People who would never throw litter from their car will drive past you with their radio blaring. People who'd never blow cigar smoke at you in a crowded restaurant will bellow into their cell phone. They'll shout at each other across the space of a dinner plate.
These people who would never spray herbicides or insecticides will fog the neighborhood with their stereo playing Scottish bagpipe music. Chinese opera. Country and western.
Outdoors, a bird singing is fine. Patsy Cline is not.
Outdoors, the din of traffic is bad enough. Adding Chopin's Piano Concerto in E Minor is not making the situation any better.
You turn up your music to hide the noise. Other people turn up their music to hide yours. You turn up yours again. Everyone buys a bigger stereo system. This is the arms race of sound. You don't win with a lot of treble.
This isn't about quality. It's about volume.
This isn't about music. This is about winning.
You stomp the competition with the bass line. You rattle windows. You drop the melody line and shout the lyrics. You put in foul language and come down hard on each cussword.
You dominate. This is really about power.
These music-oholics. These calm-ophobics.
No one wants to admit we're addicted to music. That's just not possible. No one's addicted to music and television and radio. We just need more of it, more channels, a larger screen, more volume. We can't bear to be without it, but no, nobody's addicted.
We could turn it off anytime we wanted.
These distraction-oholics. These focus-ophobics.
Old George Orwell got it backward.
Big Brother isn't watching. He's singing and dancing. He's pulling rabbits out of a hat. Big Brother's busy holding your attention every moment you're awake. He's making sure you're always distracted. He's making sure you're fully absorbed.
He's making sure your imagination withers. Until it's as useful as your appendix. He's making sure your attention is always filled.

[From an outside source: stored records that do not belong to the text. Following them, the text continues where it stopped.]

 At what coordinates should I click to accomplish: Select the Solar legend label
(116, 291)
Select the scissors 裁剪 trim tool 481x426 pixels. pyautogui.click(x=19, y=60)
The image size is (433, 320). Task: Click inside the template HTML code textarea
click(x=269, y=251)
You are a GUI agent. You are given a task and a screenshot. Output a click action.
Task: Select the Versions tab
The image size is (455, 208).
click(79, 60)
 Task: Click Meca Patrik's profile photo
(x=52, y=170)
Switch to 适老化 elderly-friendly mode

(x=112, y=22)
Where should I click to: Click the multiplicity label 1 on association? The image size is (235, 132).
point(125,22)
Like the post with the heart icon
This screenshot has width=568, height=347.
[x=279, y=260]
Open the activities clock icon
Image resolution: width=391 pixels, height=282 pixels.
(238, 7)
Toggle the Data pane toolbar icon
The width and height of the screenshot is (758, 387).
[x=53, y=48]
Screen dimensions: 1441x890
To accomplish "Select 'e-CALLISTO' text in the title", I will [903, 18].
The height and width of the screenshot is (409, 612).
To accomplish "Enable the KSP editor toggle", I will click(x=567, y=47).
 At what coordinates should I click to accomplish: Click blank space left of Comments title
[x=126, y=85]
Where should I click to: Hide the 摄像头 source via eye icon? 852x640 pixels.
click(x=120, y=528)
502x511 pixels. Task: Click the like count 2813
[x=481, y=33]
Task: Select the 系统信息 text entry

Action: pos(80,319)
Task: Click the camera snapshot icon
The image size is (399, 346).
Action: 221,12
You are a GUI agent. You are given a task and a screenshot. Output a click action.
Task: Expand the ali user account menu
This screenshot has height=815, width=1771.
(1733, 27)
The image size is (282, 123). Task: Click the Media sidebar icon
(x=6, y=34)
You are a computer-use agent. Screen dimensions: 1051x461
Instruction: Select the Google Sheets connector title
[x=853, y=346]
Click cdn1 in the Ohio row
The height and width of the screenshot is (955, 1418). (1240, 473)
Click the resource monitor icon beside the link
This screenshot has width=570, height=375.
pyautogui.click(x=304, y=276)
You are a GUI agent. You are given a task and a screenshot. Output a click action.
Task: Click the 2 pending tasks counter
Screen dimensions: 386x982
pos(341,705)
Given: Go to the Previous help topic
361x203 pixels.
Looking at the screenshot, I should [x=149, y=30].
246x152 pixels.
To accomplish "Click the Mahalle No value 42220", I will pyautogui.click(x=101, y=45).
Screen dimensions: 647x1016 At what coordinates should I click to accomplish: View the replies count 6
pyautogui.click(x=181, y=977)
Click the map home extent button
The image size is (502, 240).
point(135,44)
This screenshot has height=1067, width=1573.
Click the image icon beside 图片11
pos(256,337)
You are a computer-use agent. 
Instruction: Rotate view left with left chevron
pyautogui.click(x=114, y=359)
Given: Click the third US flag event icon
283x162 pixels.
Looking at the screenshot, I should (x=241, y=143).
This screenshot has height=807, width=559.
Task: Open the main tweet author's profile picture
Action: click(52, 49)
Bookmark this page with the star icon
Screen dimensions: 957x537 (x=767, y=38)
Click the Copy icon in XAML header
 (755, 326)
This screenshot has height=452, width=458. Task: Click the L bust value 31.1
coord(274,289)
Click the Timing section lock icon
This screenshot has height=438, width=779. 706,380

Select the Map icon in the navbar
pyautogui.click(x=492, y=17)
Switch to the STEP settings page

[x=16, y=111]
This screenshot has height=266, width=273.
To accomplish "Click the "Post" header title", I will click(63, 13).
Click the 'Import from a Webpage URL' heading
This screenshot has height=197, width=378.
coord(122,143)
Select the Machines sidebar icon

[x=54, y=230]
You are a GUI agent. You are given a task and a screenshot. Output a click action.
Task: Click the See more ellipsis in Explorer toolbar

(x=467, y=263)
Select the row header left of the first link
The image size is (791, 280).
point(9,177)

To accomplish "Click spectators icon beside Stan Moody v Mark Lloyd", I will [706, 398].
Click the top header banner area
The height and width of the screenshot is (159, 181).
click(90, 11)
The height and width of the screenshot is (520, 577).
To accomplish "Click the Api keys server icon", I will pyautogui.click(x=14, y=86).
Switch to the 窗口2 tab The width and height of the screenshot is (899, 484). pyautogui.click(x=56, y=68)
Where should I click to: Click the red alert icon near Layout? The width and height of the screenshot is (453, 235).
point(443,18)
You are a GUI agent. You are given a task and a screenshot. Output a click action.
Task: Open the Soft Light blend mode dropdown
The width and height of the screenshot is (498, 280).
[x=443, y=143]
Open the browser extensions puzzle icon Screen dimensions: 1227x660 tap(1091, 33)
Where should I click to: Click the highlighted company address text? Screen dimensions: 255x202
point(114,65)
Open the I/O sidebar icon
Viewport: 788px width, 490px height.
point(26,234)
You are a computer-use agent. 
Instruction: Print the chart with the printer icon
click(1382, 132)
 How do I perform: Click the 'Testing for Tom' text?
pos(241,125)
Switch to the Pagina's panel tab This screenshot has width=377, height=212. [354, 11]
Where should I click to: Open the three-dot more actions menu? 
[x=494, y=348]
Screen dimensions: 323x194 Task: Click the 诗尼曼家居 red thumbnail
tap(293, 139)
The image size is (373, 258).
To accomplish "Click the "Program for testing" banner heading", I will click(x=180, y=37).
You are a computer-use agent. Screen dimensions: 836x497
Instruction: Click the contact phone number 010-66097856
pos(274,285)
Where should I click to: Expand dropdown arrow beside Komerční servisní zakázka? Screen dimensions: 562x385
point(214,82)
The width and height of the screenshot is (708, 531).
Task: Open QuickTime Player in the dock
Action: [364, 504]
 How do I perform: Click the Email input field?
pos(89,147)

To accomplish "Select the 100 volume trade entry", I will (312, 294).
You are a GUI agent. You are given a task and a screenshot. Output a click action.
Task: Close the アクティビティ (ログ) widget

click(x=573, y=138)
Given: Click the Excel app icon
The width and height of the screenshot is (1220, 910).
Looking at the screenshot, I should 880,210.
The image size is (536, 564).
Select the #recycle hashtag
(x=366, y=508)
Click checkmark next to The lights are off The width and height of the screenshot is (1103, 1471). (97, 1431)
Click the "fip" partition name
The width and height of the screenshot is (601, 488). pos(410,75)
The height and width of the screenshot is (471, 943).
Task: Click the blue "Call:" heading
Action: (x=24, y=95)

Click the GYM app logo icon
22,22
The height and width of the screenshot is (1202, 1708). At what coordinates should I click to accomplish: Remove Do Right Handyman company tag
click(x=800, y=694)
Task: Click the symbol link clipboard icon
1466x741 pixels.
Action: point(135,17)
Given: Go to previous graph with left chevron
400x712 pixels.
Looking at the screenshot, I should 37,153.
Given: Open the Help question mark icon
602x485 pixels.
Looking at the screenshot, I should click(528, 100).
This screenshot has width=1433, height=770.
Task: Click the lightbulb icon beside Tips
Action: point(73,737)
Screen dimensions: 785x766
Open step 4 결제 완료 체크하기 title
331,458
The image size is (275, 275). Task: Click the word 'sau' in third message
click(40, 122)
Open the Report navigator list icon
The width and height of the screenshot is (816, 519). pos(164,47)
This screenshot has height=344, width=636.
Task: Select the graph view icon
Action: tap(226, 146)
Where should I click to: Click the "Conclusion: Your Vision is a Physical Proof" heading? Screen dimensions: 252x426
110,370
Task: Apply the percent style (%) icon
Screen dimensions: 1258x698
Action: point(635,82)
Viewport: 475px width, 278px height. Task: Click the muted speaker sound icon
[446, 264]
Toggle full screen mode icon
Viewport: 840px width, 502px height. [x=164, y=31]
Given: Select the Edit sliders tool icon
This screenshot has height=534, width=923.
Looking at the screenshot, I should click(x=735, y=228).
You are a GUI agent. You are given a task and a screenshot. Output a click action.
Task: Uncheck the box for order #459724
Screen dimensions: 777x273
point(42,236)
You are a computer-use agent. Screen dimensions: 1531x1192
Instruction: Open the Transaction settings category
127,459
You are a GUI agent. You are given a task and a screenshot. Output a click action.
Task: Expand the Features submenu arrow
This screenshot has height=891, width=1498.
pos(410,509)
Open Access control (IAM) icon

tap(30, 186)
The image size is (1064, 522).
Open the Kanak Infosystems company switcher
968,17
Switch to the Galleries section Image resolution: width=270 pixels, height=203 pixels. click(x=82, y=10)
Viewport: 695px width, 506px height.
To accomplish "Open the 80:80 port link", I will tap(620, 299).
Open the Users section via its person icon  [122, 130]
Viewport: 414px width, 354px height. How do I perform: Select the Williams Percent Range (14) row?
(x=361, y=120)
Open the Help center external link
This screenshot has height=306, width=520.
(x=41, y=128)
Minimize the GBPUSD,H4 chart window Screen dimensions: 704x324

And this being fed, it's worse than being watched. With the world always filling you, no one has to worry about what's in your mind. With everyone's imagination atrophied, no one will ever be a threat to the world.
(From Lullaby, by Chuck Palahniuk)
This almost sounds on the verge of a conspiracy theory, but I think there's something to it. I admit it - I am addicted to music. For the past ten years, I've carried my cd player or ipod with me everywhere. Everywhere. I'd carry a pack of extra batteries for trips with my cd player, and three books of cds. I'd sit in airports during layovers on the floor next to an outlet to charge my ipod. It really is distractionophilia. I can totally see myself going through withdrawals if I didn't have it. I'm not addicted to tv, though. Sure, if it's available, I'll watch it, but I've gone months without tv and not missed it. Tv's like pot. My music's like heroin (not like I actually know what that's like). The idea of spending a week without it scares me. Hell, a day. A day without my music? What? No. Scary. But what do they say? Face your fears? Okay, fine. I've put my ipod in a drawer and won't open it until next Friday. I've set my mp3 folders to "hidden" - they don't exist to me for the next week. I'm curious. Nervous, but curious. My roommate comes back on Sunday and she has pretty decent speakers, and I can usually tune it out with my own music, but I'll just have to deal with it now.
Edit: First observation: I talk outloud to myself things that I'd normally just think.
So if I go crazy in the next few days, you'll know why.